Today, the American Freedom Law Center (AFLC) filed a motion for a preliminary injunction in the United States District Court for the Eastern District of Pennsylvania, asking the court to order the Southeastern Pennsylvania Transportation Authority (SEPTA) to run a “Stop the Islamic Jew-Hatred” advertisement on its advertising space. The motion was filed on behalf of the advertisement’s sponsors, the American Freedom Defense Initiative (AFDI) and its co-founders, Pamela Geller and Robert Spencer, and is part of a civil rights lawsuit filed against SEPTA last month.
In May, AFDI submitted the below advertisement for display on SEPTA’s advertising space:
SEPTA rejected the ad, claiming that it “tends to disparage or ridicule any person or group of persons on the basis of race, religious belief, age, sex, alienage, national origin, sickness or disability.”
In its court filings, AFLC argues that SEPTA’s speech restriction is content- and viewpoint-based in violation of the First Amendment.

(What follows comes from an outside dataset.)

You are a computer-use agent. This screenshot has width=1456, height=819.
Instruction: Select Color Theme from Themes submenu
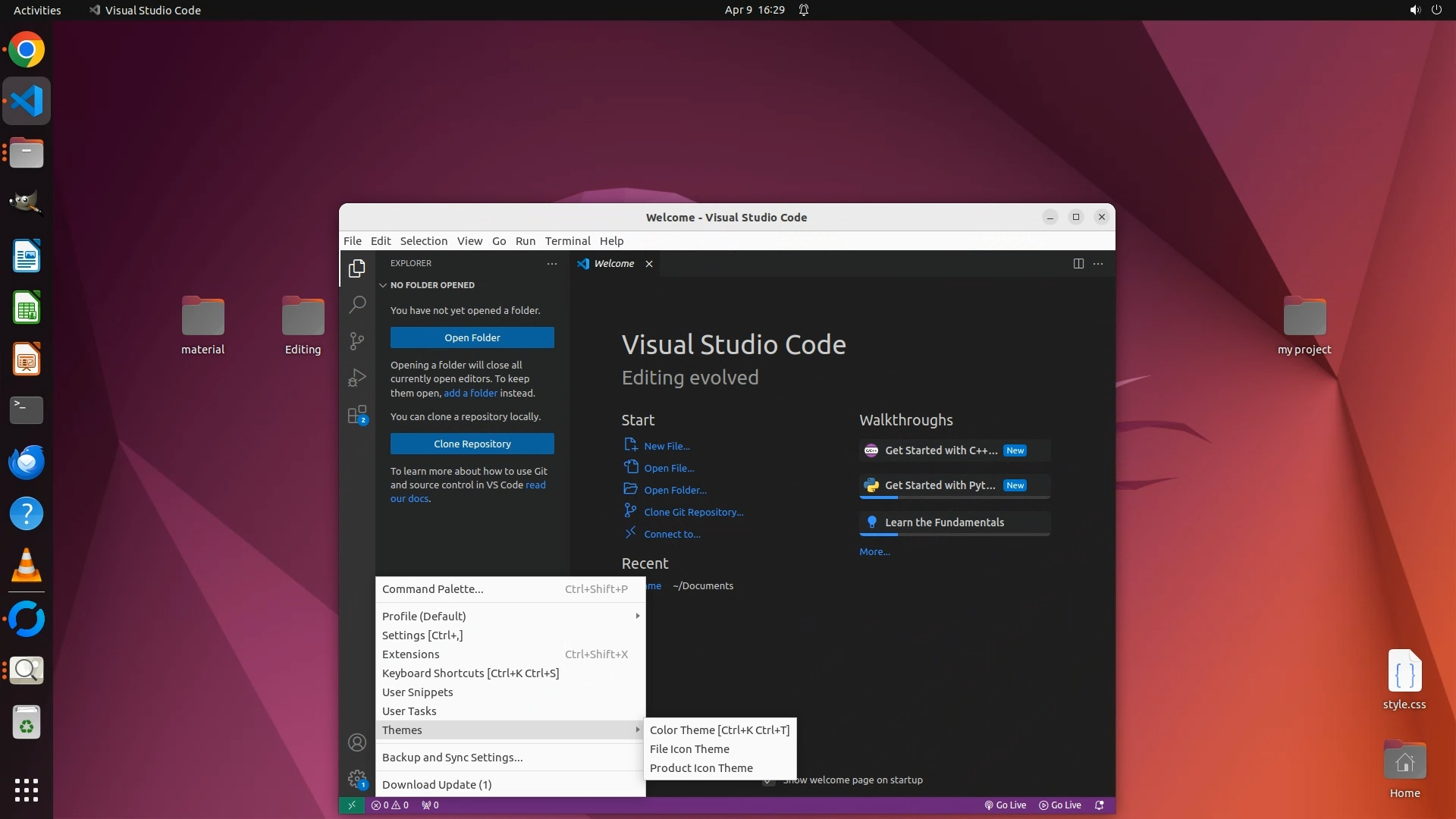[719, 730]
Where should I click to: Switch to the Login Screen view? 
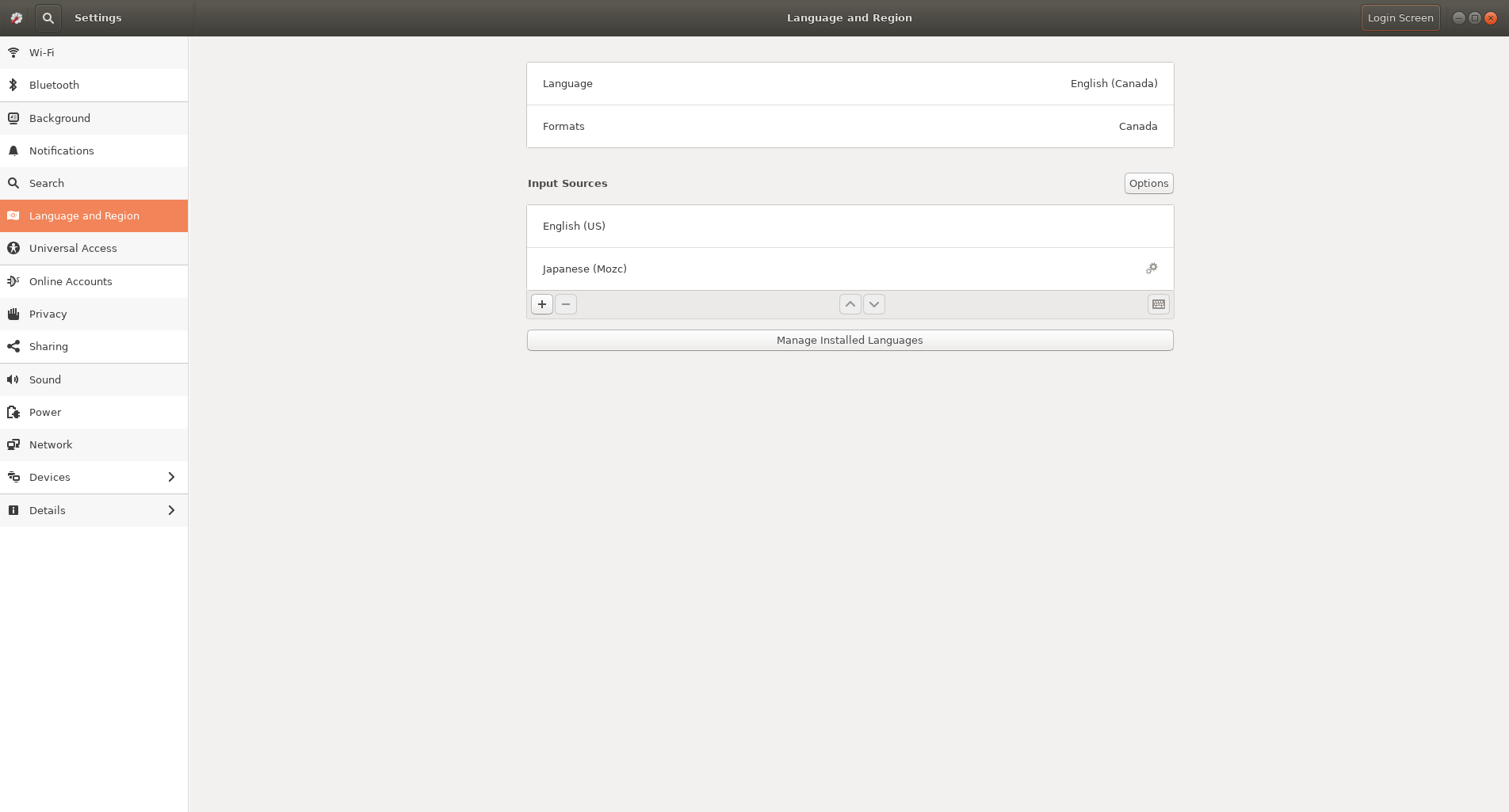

Citing to U.S. Supreme Court precedent, AFLC points out that:
Government censorship is repugnant to our Constitution, and for good reason. Indeed, if there is any fixed star in our constitutional constellation, it is that no official, high or petty, can prescribe what shall be orthodox in politics, nationalism, religion, or other matters of opinion. Permitting the government to restrict speech it deems uncivil and thus allowing it to take sides on important public issues directly undermines our profound national commitment to the freedom of speech.
David Yerushalmi, AFLC Co-Founder and Senior Counsel, commented,
“SEPTA’s conduct denying our clients’ ad is outrageous. The so-called ‘disparagement’ or civility standard is nothing short of refuge for government censorship. That the media and others in Philadelphia, the home of liberty, have not risen up in vocal protest over this patent violation of the First Amendment is shameful. Volumes have been written by historians and scholars about Islamic Jew hatred. Why not just permit some other government agency to ban these books and similar public displays on the same grounds? Are Philadelphians so passive to government censorship or is it that they’d prefer to abandon liberty to appease some unruly mob which threatens the world with violence over the smallest slight?”
Robert Muise, AFLC Co-Founder and Senior Counsel, added,
“AFLC has made it clear in lawsuits across the country—lawsuits we have litigated and won to protect the First Amendment—that this government conduct will not stand in the face of serious judicial scrutiny. The government’s policy and approach to calling Islamic terrorism ‘extremist violence’ or ‘workplace violence’ or ‘religious extremism’ may not become a dictate or mantra enforced upon the body politic. We are a free people who remain free because we possess the inalienable right to speak our minds freely in the public square about important issues of the day. AFLC stands ready, willing, and able to protect that liberty in the courts anywhere anytime.”